Shyness "is the feeling of apprehension, lack of comfort, or awkwardness
experienced when a person is in proximity to, approaching, or being approached
by other people, especially in new situations or with unfamiliar people"[0]

Social Intelligence "describes the exclusively human capacity to effectively
navigate and negotiate complex social relationships and environments"[1]

Introversion is "the state of or tendency toward being wholly or predominantly
concerned with and interested in one's own mental life".[2]

When I was younger, I was told that all of these things were the same , and I
was very confused. While I felt more connected to my inner world than the
outer world, I had no problem dealing with situations (such as parties,
events, etc) where I met a large number of people. I wouldn't actively seek
these types of encounters out, but would navigate them (often with
compliments) when they came up.
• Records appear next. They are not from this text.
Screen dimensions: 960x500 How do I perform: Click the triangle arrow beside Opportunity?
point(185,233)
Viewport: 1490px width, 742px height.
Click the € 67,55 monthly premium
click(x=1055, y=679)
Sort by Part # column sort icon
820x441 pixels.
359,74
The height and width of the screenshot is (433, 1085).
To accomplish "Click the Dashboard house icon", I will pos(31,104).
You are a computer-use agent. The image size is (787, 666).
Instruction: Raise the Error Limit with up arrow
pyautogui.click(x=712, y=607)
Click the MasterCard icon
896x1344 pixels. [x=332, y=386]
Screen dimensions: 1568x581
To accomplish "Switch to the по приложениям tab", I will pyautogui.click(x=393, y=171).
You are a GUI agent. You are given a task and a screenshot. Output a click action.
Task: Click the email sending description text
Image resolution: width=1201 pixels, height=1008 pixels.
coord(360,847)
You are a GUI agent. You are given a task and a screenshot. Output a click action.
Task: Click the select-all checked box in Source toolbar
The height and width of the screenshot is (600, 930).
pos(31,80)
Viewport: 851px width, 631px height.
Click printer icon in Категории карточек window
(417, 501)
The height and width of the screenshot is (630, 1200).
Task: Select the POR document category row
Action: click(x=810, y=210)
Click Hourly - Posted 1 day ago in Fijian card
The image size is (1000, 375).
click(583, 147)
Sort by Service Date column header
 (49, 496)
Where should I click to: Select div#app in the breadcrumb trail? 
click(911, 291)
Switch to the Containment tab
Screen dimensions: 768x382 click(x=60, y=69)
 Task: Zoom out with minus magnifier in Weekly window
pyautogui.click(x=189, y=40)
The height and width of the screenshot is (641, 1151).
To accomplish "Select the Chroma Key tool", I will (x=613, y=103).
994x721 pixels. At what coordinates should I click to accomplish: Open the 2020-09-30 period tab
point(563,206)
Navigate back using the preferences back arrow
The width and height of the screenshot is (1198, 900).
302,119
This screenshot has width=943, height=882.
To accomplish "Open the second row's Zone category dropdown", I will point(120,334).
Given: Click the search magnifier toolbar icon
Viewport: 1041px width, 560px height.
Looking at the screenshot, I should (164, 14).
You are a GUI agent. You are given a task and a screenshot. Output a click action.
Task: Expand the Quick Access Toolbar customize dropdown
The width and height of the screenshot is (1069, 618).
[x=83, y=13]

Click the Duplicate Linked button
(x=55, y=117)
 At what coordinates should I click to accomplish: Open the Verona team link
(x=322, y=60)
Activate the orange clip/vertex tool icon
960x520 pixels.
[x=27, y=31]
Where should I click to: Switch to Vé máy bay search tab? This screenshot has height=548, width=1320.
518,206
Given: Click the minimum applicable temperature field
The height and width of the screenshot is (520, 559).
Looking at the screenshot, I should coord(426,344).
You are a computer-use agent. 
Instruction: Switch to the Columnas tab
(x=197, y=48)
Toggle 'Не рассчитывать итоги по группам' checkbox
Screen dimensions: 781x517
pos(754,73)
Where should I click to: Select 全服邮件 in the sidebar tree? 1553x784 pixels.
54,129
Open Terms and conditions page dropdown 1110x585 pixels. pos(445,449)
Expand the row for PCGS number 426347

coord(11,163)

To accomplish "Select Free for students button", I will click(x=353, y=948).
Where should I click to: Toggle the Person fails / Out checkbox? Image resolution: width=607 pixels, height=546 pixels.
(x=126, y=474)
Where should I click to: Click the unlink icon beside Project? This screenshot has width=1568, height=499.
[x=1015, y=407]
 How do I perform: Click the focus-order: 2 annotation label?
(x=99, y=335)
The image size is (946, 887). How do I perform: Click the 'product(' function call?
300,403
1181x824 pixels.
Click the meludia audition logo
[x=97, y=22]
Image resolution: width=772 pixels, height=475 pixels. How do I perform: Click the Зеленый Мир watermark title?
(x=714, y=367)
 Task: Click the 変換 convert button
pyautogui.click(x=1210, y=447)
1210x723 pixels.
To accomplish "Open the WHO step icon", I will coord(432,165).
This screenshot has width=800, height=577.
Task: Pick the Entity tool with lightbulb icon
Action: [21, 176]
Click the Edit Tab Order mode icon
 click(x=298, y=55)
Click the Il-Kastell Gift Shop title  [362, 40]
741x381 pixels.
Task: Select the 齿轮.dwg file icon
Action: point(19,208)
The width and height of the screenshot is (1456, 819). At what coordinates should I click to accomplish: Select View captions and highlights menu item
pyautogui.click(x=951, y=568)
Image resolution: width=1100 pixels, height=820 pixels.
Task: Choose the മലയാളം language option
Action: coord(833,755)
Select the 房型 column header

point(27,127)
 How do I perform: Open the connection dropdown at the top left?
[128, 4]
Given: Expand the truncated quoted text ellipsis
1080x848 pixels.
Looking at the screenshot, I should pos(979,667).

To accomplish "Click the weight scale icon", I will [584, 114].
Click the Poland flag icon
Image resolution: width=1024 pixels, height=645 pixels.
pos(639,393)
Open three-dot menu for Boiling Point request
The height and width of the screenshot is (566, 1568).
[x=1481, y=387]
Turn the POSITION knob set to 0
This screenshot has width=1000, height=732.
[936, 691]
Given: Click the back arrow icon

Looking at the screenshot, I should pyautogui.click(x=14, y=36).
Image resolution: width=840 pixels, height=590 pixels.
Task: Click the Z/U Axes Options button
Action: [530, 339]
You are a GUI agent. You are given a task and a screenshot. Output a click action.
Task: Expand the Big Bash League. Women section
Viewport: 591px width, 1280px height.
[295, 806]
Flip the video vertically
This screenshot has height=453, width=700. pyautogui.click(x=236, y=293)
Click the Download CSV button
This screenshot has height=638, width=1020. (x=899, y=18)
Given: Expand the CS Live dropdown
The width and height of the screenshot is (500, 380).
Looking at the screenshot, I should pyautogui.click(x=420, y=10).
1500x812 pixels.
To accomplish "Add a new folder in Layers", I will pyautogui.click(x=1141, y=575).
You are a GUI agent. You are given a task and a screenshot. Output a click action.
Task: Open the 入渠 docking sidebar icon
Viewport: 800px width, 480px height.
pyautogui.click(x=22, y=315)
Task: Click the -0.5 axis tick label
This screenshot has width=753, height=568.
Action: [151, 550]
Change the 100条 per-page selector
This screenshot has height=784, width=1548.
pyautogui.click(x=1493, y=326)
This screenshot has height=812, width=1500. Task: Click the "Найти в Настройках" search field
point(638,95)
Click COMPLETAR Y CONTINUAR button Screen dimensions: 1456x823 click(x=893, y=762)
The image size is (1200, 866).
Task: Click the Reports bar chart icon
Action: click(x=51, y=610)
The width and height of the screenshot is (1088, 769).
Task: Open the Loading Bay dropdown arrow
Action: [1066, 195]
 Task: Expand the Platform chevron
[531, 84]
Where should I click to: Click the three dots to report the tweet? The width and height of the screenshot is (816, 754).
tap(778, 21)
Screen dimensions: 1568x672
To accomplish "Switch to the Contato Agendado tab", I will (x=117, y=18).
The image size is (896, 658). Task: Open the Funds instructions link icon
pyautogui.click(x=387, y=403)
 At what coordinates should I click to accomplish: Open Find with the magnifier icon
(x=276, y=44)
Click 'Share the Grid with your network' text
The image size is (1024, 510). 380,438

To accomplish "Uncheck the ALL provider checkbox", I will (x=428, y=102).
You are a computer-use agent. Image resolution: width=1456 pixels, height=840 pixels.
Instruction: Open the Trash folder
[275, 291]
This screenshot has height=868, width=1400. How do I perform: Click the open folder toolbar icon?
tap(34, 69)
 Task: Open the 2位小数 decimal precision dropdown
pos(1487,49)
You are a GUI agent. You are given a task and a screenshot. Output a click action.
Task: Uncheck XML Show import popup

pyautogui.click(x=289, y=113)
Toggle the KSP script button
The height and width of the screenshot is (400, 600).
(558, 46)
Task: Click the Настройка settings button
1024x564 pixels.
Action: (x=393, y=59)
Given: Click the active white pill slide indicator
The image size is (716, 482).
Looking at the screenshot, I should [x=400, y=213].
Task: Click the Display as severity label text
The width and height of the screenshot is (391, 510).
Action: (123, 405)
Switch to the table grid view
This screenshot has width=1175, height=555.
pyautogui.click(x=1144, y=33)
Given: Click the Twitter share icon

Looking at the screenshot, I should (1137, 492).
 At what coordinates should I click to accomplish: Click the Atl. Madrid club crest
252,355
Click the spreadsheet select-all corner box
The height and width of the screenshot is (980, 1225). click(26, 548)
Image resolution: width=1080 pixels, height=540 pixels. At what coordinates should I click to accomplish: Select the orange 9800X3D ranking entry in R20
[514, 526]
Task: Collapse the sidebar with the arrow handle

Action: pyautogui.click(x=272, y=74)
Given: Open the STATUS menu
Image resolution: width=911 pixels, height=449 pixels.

However, afterwords I would feel physically
and mentally exhausted. Only later in life did I learn a more nuanced view
about introversion/extroversion that dealt with which situations one finds
more or less rewarding.

I personally find small teams, often just me, highly rewarding and engaging.
Afterwards I feel mentally recharged, and can continue such encounters for
very long amounts of time. Conversely, I find that large groups are very
draining, and I have to take more time to recharge.

I would generally rank in the middle-lower levels in shyness. I don't actively
seek out encounters with strangers, but I do not feel a high level of
apprehension or awkwardness. For social IQ, I'd rate myself as average. I can
talk someone's ear off, understand empathy, and social situations do not
generally throw me off balance. However, for introversion I'm near the top.
Given any particular situation, I would prefer to be alone or in small groups,
even to point of possible negative social/group consequences (which I
generally understand and accept as the cost of the trade-off).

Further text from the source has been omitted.